5. Cherry-Picking Data
Politicians, prosecutors, and even scientists are often guilty of skewing statistics for their own ends. It’s very tempting to select the data that supports your point of view, especially when careers or funding is at stake. Keep in mind, statisticians often do refer to anomalous data as “outliers,” and existence of such may be the result of method bias or built-in systematic error (see No. 3 below). Insurance companies may “cherry-pick” the selection of low-risk, healthier clients that are likely to present a better profit margin. Another “fruit-based” statistical metaphor arises from comparing apples and oranges, or evaluating two distinct and separate subsets of data as if they are the same.
4. Risk Miscalculation
We fear rare events such as terrorist attacks and plane crashes, but tend to ignore everyday dangers such as stroke or texting while driving which are much more likely to do us in.
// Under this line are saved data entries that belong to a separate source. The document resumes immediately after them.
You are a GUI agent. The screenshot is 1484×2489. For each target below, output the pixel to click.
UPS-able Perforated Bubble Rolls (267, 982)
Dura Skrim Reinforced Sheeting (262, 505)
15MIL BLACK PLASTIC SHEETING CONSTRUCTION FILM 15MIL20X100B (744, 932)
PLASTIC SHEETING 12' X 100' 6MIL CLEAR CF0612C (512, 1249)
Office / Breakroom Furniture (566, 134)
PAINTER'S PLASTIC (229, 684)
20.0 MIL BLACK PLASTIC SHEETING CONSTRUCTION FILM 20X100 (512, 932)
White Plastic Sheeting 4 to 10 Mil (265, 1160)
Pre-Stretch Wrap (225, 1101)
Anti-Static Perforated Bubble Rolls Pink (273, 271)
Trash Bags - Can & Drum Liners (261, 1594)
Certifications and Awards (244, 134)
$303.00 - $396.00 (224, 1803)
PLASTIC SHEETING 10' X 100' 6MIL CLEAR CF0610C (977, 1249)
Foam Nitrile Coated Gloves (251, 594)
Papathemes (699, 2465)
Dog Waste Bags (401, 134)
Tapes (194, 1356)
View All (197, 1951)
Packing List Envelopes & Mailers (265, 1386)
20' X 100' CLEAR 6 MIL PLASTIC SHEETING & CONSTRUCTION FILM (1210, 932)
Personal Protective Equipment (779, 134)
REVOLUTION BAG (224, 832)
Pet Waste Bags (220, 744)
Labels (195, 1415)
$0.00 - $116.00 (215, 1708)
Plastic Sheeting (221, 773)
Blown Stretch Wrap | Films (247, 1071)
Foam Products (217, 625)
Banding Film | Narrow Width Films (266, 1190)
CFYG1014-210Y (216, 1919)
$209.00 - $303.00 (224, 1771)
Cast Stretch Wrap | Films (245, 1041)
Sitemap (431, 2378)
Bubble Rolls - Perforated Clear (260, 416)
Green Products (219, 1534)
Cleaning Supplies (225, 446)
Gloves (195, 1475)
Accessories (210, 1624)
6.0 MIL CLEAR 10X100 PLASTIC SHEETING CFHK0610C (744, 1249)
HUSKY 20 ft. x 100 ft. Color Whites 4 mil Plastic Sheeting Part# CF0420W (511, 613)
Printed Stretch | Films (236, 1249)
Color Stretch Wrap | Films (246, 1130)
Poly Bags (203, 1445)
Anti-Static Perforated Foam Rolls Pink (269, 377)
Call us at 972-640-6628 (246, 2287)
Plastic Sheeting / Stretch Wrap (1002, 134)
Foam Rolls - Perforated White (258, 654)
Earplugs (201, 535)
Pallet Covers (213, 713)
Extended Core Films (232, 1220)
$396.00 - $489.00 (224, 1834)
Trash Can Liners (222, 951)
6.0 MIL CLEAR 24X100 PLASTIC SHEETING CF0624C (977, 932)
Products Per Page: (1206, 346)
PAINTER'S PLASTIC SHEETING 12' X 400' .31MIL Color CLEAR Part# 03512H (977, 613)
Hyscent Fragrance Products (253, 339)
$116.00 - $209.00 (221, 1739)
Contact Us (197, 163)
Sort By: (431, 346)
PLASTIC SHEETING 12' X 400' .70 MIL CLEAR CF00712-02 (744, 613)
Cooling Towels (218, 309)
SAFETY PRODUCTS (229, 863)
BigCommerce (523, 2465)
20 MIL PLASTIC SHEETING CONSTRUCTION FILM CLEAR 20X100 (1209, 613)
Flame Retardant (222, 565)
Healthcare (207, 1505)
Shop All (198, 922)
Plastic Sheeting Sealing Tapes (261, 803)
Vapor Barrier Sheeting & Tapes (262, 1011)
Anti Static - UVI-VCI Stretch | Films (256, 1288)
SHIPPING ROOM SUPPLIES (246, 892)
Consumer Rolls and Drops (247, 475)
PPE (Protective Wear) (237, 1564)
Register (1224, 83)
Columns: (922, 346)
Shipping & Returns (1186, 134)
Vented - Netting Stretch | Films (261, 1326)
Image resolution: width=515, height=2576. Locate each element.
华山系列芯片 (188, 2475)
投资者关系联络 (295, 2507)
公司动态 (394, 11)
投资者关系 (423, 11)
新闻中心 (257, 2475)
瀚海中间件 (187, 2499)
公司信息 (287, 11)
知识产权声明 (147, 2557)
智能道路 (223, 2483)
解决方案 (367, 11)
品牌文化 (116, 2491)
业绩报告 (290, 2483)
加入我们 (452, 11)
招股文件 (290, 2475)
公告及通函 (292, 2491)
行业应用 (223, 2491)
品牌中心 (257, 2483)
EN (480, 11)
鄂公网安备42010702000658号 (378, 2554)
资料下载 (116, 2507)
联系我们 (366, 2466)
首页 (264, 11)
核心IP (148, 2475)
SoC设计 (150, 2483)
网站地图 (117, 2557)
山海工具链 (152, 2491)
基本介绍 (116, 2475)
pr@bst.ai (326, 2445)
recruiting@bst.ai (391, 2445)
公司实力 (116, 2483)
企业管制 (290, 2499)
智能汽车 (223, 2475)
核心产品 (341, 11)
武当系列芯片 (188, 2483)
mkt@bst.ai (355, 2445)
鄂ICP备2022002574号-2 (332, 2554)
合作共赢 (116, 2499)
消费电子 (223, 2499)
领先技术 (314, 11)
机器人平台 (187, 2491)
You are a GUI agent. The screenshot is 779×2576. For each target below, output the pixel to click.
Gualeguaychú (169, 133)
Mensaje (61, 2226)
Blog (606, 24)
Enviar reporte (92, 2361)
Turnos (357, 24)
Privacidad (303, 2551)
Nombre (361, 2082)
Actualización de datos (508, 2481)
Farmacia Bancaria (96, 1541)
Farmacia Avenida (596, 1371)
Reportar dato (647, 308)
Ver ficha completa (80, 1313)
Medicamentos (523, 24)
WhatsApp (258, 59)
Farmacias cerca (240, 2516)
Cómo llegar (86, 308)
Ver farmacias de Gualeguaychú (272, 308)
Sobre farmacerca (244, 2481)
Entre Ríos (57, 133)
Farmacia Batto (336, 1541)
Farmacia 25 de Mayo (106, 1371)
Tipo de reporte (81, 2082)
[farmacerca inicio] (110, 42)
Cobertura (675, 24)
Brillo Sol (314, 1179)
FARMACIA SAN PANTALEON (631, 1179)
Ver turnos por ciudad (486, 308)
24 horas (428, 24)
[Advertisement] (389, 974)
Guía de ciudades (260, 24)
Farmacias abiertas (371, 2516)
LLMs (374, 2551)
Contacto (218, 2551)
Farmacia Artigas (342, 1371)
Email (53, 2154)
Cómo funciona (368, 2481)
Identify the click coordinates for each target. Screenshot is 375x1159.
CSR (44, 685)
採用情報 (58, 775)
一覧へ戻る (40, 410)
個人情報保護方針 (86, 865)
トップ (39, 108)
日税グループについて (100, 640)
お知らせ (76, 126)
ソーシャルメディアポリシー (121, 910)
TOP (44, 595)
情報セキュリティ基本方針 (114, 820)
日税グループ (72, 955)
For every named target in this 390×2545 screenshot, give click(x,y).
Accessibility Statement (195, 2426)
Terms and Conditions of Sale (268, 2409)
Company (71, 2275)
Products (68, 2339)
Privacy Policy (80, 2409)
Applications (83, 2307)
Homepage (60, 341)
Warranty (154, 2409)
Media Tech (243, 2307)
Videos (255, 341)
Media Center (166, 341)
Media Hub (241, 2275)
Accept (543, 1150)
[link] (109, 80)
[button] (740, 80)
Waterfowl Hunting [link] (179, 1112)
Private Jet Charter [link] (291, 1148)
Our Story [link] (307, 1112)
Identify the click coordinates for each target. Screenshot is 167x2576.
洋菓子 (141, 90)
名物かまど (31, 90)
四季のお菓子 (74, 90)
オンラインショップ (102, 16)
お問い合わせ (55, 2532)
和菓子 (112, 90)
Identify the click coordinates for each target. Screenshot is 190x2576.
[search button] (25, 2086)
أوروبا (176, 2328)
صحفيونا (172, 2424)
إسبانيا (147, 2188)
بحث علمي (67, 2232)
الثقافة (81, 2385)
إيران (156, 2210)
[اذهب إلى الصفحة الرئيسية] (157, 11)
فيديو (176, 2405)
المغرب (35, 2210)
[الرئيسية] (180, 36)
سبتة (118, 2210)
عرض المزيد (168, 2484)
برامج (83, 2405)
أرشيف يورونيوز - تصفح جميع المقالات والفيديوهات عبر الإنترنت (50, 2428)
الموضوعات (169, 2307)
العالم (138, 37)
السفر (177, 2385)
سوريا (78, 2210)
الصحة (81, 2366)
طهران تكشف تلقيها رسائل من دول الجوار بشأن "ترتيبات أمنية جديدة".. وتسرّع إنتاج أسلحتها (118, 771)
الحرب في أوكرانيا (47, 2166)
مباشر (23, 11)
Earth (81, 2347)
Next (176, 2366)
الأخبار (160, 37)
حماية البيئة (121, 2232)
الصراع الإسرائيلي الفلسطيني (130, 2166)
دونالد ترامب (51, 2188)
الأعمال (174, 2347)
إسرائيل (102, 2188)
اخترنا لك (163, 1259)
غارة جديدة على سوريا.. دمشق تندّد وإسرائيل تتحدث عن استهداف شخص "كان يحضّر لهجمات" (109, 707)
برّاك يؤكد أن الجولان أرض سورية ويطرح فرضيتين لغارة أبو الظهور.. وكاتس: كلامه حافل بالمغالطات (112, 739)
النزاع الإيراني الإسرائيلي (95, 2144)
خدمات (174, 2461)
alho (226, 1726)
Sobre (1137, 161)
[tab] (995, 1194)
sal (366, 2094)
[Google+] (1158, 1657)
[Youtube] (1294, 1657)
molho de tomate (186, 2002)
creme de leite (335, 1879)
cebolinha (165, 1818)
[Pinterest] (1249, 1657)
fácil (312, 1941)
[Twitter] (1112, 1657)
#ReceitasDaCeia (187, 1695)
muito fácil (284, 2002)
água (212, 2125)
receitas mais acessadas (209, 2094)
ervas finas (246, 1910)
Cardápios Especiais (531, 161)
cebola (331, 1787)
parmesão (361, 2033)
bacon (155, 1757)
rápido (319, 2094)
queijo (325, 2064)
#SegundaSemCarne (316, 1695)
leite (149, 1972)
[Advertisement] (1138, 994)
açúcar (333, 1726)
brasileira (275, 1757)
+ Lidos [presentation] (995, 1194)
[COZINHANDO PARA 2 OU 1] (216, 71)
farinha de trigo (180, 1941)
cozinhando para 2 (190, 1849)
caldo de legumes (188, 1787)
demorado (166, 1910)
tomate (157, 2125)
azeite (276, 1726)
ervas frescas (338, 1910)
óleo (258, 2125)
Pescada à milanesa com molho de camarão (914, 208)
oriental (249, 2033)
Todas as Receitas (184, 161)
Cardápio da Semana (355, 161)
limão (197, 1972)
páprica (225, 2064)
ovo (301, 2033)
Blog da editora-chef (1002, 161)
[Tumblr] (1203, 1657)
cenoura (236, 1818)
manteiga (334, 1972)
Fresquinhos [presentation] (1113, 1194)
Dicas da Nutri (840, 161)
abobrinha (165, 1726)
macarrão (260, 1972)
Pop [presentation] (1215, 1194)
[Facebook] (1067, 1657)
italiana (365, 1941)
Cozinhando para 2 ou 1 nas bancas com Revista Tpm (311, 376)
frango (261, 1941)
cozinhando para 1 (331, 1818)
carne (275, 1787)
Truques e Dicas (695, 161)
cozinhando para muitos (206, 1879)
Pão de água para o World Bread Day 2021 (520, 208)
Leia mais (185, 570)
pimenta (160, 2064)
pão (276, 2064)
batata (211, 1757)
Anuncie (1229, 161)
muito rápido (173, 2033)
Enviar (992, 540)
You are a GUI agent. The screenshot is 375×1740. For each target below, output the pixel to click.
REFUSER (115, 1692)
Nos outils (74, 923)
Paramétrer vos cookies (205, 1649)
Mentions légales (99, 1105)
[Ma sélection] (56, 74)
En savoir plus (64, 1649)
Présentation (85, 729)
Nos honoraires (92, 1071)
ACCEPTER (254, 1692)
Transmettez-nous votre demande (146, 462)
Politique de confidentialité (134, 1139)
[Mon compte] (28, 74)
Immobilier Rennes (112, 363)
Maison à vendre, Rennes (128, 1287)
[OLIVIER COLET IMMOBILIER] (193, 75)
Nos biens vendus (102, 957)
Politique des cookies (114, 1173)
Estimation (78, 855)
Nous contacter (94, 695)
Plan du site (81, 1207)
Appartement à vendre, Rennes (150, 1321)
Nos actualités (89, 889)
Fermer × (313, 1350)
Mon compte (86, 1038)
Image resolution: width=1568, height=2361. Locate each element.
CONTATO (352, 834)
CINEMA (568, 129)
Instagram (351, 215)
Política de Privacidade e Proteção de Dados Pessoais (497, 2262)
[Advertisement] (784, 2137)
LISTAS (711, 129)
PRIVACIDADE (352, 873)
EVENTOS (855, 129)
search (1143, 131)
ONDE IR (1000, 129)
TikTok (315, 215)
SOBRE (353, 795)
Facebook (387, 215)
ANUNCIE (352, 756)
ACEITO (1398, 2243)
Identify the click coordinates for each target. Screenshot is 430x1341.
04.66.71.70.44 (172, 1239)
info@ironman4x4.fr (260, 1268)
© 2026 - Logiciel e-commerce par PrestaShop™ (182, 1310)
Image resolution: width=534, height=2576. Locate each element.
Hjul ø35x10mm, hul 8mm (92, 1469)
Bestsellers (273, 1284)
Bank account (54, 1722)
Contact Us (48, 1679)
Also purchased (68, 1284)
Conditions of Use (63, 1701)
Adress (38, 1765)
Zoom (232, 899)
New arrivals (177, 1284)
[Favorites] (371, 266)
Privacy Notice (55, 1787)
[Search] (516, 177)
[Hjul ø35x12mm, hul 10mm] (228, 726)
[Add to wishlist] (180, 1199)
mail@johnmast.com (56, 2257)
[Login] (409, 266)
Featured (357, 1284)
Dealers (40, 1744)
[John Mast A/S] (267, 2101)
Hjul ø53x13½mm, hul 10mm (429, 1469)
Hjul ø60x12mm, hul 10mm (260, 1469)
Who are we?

Here’s another example of risk miscalculation: Most people would be understandably upset if they were told they had a fatal illness that afflicted one person in a billion … but what if the test used in the diagnosis had a false-positive rate of 1 in a million? Though that still seems insignificant, the chances that the test results are wrong are far greater than are the chances the person has the disease. This is also sometimes known as the false-positive paradox or the prosecutor’s fallacy.
While Apple executives found they had a runaway hit with the introduction of the IPod in 2001, users soon began reporting a perceived problem. Occasionally, the player’s Shuffle mode would play the same song twice in a row. And that’s just what you would expect from true randomness, which is actually pretty hard to replicate. Toss a coin long enough and eventually you’ll get 10 heads in a row, at random. Apple eventually built an exception into its random song generator assuring that the next song you hear can be anything … except the previous one.
2. Systematic Error
A systematic error typically happens when a hidden bias works its way into the data. For example, take a company that is doing an instant poll of people on the Internet. The pollsters are only getting the slice of the population that is online at the time. Systematic errors are hard to eliminate entirely. A classic example was the famous “Dewey defeats Truman” headline printed by the Chicago Tribune after the 1948 presidential election. The paper’s faulty prediction was rushed to press based on faulty polling data.
1. Estimation of Error
In 2008, a nasty legal battle erupted between Al Franken and Norm Coleman following the Minnesota election for U.S. senator. Like the higher profile battle between Al Gore and George Bush in 2000, the Coleman/Franken battle was fought over scant hundreds of votes, with both candidates proclaiming “let every vote count!” while legally maneuvering to throw out the votes for their opponent. Political nastiness aside, the method of hand-counting millions of ballots had a margin of error that was much larger than the gap between the two opponents. Have 10 individuals count up 10,000 items, and you may well get 10 different answers. Although ideas have been proposed to combat voting errors, such as increasing the use of electronic voting, error and fraud will never be entirely eliminated from the electoral process.